Indeed, many astute observers feel the Mir fight might have officially announced that Big Nog's finally succumbed to the cumulative punishment dished out by a long pro career. One that's seen almost 40 fights against the sport's heaviest hitters.

If that's indeed the case, Nogueira's tandem demolitions at the hands of the Last Emperor deserve a lot of the blame. I just checked; these fights are on YouTube. Hit 'em up and you'll see that neither was an arguable unanimous decision—one came when Minotauro was the reigning Pride Heavyweight Champion with the belt on the line. Both came when Big Nog was in his prime.

If you not a Minotauro fan, how about Fedor's unanimous decision pulverization of Mirko Filipovic? That one's also on YouTube so you can see for yourself that it wasn't close.

Not impressed by Cro Cop?

How about Fedor's submission of Mark Hunt? Ditto Mark Coleman (actually ditto, ditto since Fedor tapped Coleman out twice). Or you can see him survive a suplex from Kevin Randleman that would've probably broken most individuals in half, only to submit the Monster moments later.

Again, they're all on YouTube—you don't have to take my word for it.

As are his brutalizations of Heath Herring, Gary Goodridge, Tim Sylvia (watch that one), Matt Lindland, Hong Man Choi, Zulu, and Kazuyuki Fujita.

Those YouTube clips should also dispel the notion that the Last Emperor's power is a vulnerability. It's true that his ground game is his greatest strength, but he's got plenty of striking prowess and dynamite in those hands.

In fact, he often finishes his opponents on the ground because they quail at the thought of continuing to stand with him (ask the Maine-iac).

Yet, the icing on Fedor Emelianenko is the man himself.

This is an individual who is becoming the personification of his sport.

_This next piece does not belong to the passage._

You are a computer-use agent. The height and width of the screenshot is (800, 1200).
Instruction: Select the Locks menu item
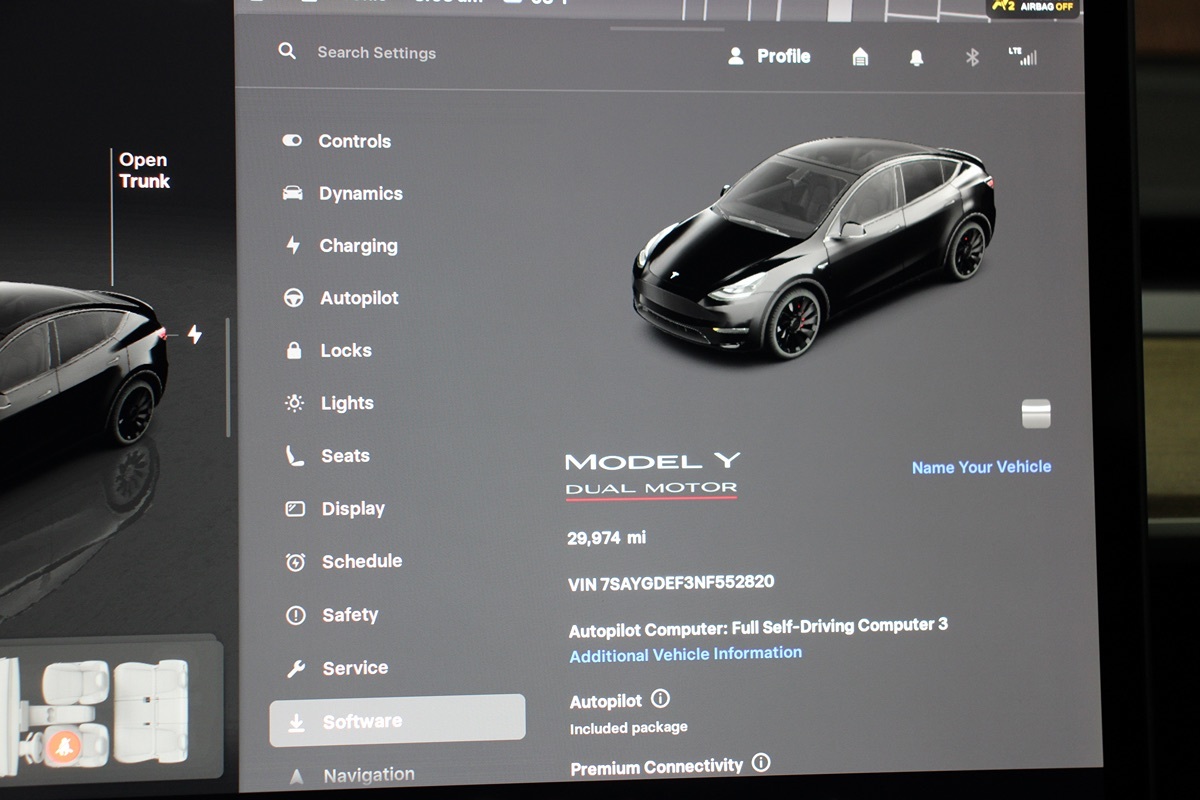click(x=345, y=351)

The Last Emperor is becoming to MMA what Tiger Woods is to golf (absent the considerable racial component). He is dominating the opposition like Michael Jordan and Barry Bonds. He is showing an ability to save his best for when he really needs it, like Joe Montana. He is amassing highlights like Barry Sanders.

He is redefining MMA like Bo Jackson redefined athleticism the minute he left his mother's womb.

Yet the Last Emperor is quiet. He's unassuming. He's humbly confident without ever seeming arrogant or aloof. He's probably not doing any sort of performance enhancer unless he's found one that leaves you looking a little soft around the edges. He has the utmost respect for his opponent as I have yet to see him show one up.

Emelianenko almost seems apologetic when he decimates someone.

When he's not in a fight ring, Fedor is the most average looking superhero I've ever seen. He's the most normally-behaved other-worldly talent I've come across.

No, I cannot conceive of one, single reason to doubt or dislike him.

In a landscape dominated by team sports that feature increasingly-egocentric antagonists, Fedor Emelianenko is dominating an individual sport with an old-school attitude. That should be reason enough to love him.

Of course, it doesn't hurt that he's the most dangerous man on planet at the moment without a weapon in his hand. Doubt him if you will, but I'd do it quietly.

The Last Emperor might hear you.

1 comment:

lhouvetso said...

Well said dude....I agree with every thing that you've said... People tend to question his status as the BEST, but one thing is for sure here, he is infact the best MMA fighter the world has ever seen or heard of..there is no one that comes near to him. Like it or not, HE IS THE BEST!!!